IndustryGrow is an early-stage, open-core project (Phase 1 — hardware and firmware bring-up). Security is taken seriously across the stack: hardware reference designs, reference firmware, gateway edge software, and the Cyphal/CAN field bus. This document explains how to report a vulnerability and what to expect.
There are no tagged releases yet; development happens on main.
| Version | Supported |
|---|---|
main (development) |
✅ Security fixes land here |
| Tagged releases | n/a — none yet; this table will be updated when releases begin |
Until releases begin, always evaluate and patch against the latest main.
Please do not open a public issue, pull request, or discussion for a security vulnerability, and do not disclose it publicly until it has been addressed.

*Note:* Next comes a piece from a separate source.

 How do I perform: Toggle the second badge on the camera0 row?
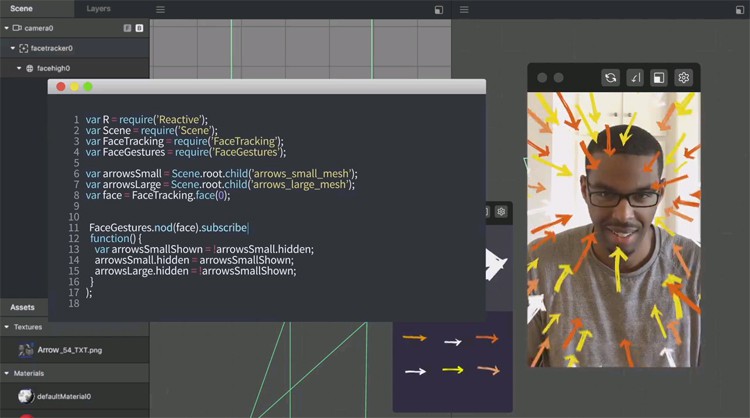click(x=139, y=28)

Report privately through GitHub's private vulnerability reporting:
- Go to the repository's Security tab → Report a vulnerability (this opens a private GitHub Security Advisory visible only to you and the maintainers).

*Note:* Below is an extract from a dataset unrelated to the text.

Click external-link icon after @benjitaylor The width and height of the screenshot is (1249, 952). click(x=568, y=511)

- If that is unavailable to you, contact the maintainer privately via their GitHub profile: https://github.com/IIchukissII.
Please include, as far as you can:
- the affected component (hardware design, firmware, gateway software, DSDL/protocol);
- the version / commit (
mainSHA) and environment; - a description of the issue and its impact;
- steps to reproduce or a proof of concept;
- any suggested mitigation.
This is a small, early-stage project, so responses are best effort:
- Acknowledgement of your report within a few days.
- An assessment of validity and severity, and a fix or mitigation plan for confirmed issues, coordinated with you.
- Coordinated disclosure: we will agree on a disclosure timeline with you; please allow reasonable time to release a fix before any public disclosure.
- Credit for the reporter in the advisory, unless you prefer to remain anonymous.
The security architecture is described in the Architecture Decision Records
(ADR/) and is the best context for a report:
- ADR-0004 (rev 1) — gateway host hardening, stateless-edge operation, firmware signing, and the gateway↔IndustryFlow trust boundary.
- ADR-0002 (rev 3) — field bus architecture and the per-node ATECC608 secure element.
- ADR-0007 — PKI: ATECC608 binding, certificate provisioning, and gateway-to-platform authentication.
In-scope: the hardware designs, reference firmware, gateway software, and protocol/DSDL definitions in this repository. Operational deployments and the IndustryFlow platform are governed separately.